四年了,沈玲早已为自己不会再纠结于那件事了,但直到今日看到那人才发现,自己对自己做的心里工作是多么的可笑,只不过是看了他一眼而已,自己的伪装便全数崩溃了!
而且,心里明知那个人是自己这辈子都不可能动的了的人,却是无可救药的恨上了,而且还恨之入骨!
殿中觥筹交错,笑语谈欢的声音时而传来,整个被夜晚清幽月光充斥的院子,在无数灯笼的映照下几乎看不到月光的本色。但它依然在那里,并没有因为无力而动摇自己继续散播它此刻微弱的清明。
白云逸离开已是有十八天了,总感觉像是分别了半年之久,看到这样的月光,总也是能让自己回想起当自己第一晚在天山过夜的时候,他带自己看的,他的伙伴。
那样的皎夜之下,他顷长飘逸的身影席地而坐,修长好看的手指在琴弦上轻抚,弹奏出无比美妙的音符,点点渗透自己的心中,永散不去。
这已是四年之前的事情了,每每在这样的月夜下回想起来都如同昨日之事,让人心生向往。
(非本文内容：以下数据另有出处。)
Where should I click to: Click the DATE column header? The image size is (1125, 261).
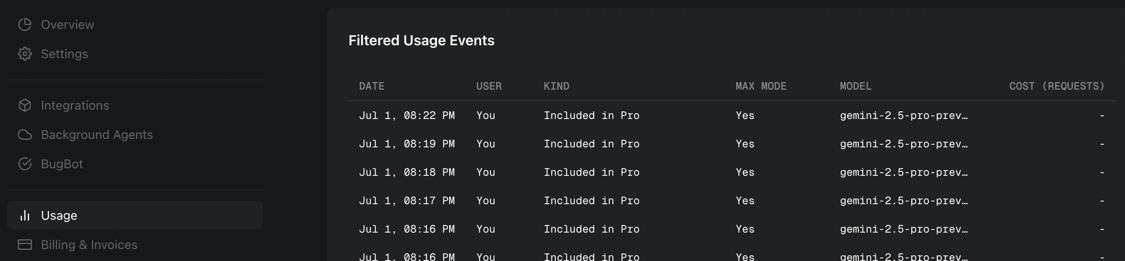(x=371, y=86)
可现在却在清醒后认知现实,让人无法再次的扬起唇角。
白大哥,你现在去哪儿了?过得还好吗?
沈玲不自觉的将一直佩戴在勃间的贴身玉佩取下,双手珍拿,细细抚摸。
应该是太过入神,就连何时通往水边亭中的木桥上站了一个高大的身影都没察觉。
直到那檀香的味道近在咫尺时,才是猛然惊醒沉醉手中玉佩的沈玲的心神,顺着那熟悉的檀香味扭头看去。
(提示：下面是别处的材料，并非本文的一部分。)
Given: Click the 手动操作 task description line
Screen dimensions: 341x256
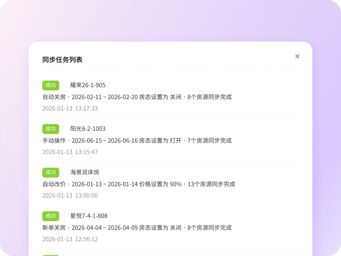Looking at the screenshot, I should [x=137, y=141].
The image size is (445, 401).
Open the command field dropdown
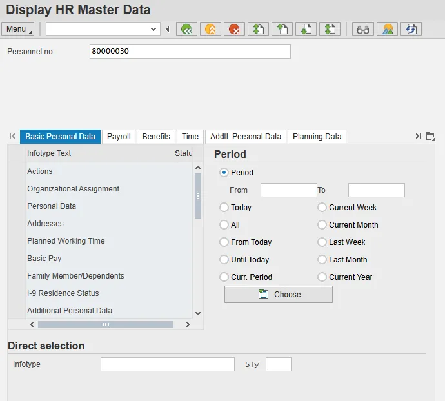pos(153,29)
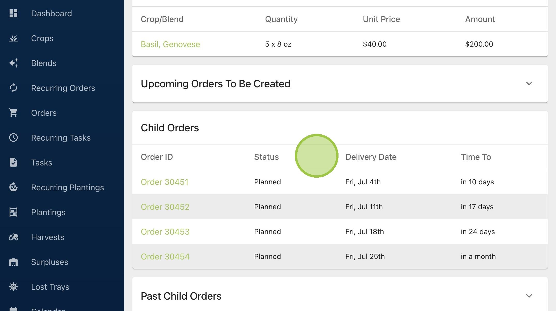This screenshot has width=556, height=311.
Task: Click the Recurring Orders refresh icon
Action: [x=13, y=88]
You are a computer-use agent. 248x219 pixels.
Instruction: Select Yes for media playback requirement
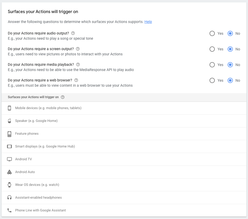(212, 65)

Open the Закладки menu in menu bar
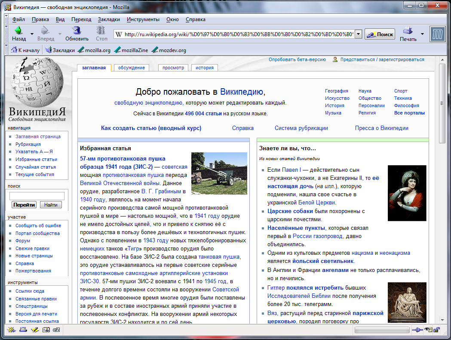tap(109, 19)
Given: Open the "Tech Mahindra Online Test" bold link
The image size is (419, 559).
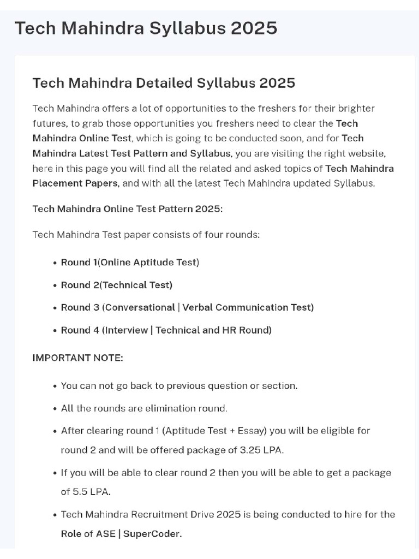Looking at the screenshot, I should point(82,138).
当视线在空中想对后,沈玲渐渐睁大了眼睛,那抹睹物思人的情绪登时四散不知踪影。
月下静站之人,一身金线绣游龙的广袖紫袍,在月光下透出淡紫的围光来,头上青冠将一头乌黑的云丝束起,仅留双鬓前两屡垂于胸前,将本就白皙妖冶的脸庞修饰的难辨雄雌。
此时的那双红眸里,并没有刚才在殿中之时的蔑视众人的冷,而是一抹探究,一抹好奇在他近于外邦人轮廓的脸上出现。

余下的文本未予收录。